**TO-DO LIST:**
1: Write out the passage on creating an indexed view from "Table ‘Worktable’. Scan" up to and including "empty (0 seconds)".
2: Answer the following questions using the passage on creating an indexed view.
(a) In the offline method, how long does creating the initial clustered index on the view take?
(b) What default value does the new bit column IsMigrated have when it is first added?
(c) How long does updating IsMigrated to 1 in batches take?

## START SELECTED PASSAGE

For comparison purposes, here is one offline method of creating an indexed view.

  • Create the view (0 seconds)
  • Scan a base table to warm up the cache (20 seconds)
  • Create the initial clustered index on the view (1 minute 50 seconds offline)
  • Create an additional nonclustered index on the view (2 minute 30 seconds)

Depending on the circumstances, that offline step could take longer and could be a problem. The next method attempts to get around that.

Online Method

Follow these steps

  • Add a new bit column IsMigrated (default 0) to one of the base tables. In my case I use the table LINKS and because I’m using SQL Server 2012, this step is instantaneous (0 seconds)
  • Create the view (0 seconds)
  • Warm up the cache by scanning the LINKS base table (20 seconds)
  • Create the initial clustered index on the view. With no writes and minimal reads this is very quick. Check it out.

    /*————————
    CREATE UNIQUE CLUSTERED INDEX IX_LINK_FULLURLS
      ON dbo.LINK_FULLURLS(LinkId);
    ————————*/
     
     Query executed successfully.
     Table ‘Worktable’. Scan count 0, logical reads 0, physical reads 0, read-ahead reads 0, …
     Table ‘LINKS’. Scan count 3, logical reads 511159, physical reads 0, read-ahead reads 0, …
     
     SQL Server Execution Times:
       CPU time = 1295 ms, elapsed time = 833 ms.

  • Create the additional nonclustered index which is also initially empty (0 seconds)
  • Change the default of IsMigrated to 1 (0 seconds)
  • Update the value of IsMigrated to 1 in batches. (8 minutes 4 seconds but online)

I don’t know if you caught it, but there is no step that removes the column IsMigrated. It stays behind messing up the data model. To remove it would require that we modify the definition of the view and that would unravel everything we did. That’s the catch.

Comparison

Here are the times that I saw:

Indexed View Creation Timing

With my method, I’m not eliminating the offline step, I’m reducing its duration. It normally takes a long time to create the clustered index. I measured about half a minute of reading and two minutes of writing. My method’s offline step avoids all of the writes with the IsMigrated column and avoids most (or all) of the physical reads by warming up the cache.

## END SELECTED PASSAGE
## START DATA SECTION

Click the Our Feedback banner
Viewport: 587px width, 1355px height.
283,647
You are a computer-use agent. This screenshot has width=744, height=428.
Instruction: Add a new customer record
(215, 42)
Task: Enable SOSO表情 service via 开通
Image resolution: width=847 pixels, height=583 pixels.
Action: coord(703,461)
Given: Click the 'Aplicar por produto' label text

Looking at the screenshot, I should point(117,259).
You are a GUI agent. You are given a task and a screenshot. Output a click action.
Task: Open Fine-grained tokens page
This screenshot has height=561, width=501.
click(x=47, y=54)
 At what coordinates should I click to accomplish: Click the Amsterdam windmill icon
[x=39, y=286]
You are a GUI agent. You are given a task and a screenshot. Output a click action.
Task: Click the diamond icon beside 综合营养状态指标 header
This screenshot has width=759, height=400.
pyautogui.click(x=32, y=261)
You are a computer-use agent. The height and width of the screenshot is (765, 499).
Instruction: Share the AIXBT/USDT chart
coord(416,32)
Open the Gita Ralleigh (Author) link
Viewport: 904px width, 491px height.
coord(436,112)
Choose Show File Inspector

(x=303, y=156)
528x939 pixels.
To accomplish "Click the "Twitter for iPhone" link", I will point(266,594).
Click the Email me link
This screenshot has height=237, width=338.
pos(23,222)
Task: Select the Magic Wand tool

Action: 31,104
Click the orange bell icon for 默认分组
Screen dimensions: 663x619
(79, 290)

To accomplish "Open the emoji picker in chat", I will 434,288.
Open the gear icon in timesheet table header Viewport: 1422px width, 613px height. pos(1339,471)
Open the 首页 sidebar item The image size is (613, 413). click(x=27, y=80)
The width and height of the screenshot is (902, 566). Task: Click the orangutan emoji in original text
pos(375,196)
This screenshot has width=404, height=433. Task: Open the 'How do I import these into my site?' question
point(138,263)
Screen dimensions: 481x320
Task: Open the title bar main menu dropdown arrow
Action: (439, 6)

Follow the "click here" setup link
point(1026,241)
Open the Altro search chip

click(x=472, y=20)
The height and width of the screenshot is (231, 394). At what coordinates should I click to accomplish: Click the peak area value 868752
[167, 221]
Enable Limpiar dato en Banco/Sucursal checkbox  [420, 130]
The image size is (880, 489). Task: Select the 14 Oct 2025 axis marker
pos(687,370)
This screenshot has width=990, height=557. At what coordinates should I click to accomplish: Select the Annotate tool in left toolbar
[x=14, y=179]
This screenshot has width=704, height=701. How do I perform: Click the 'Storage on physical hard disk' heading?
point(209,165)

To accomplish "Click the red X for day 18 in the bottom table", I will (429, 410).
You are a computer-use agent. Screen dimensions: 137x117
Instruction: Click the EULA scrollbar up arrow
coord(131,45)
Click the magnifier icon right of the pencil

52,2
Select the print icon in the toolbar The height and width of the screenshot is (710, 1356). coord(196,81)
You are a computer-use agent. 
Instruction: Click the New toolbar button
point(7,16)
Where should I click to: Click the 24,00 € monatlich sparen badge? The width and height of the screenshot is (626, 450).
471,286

## END DATA SECTION

**THE REPLIES:**
1:
Table ‘Worktable’. Scan count 0, logical reads 0, physical reads 0, read-ahead reads 0, …
     Table ‘LINKS’. Scan count 3, logical reads 511159, physical reads 0, read-ahead reads 0, …
     
     SQL Server Execution Times:
       CPU time = 1295 ms, elapsed time = 833 ms.

  • Create the additional nonclustered index which is also initially empty (0 seconds)

2:
(a) 1 minute 50 seconds
(b) 0
(c) 8 minutes 4 seconds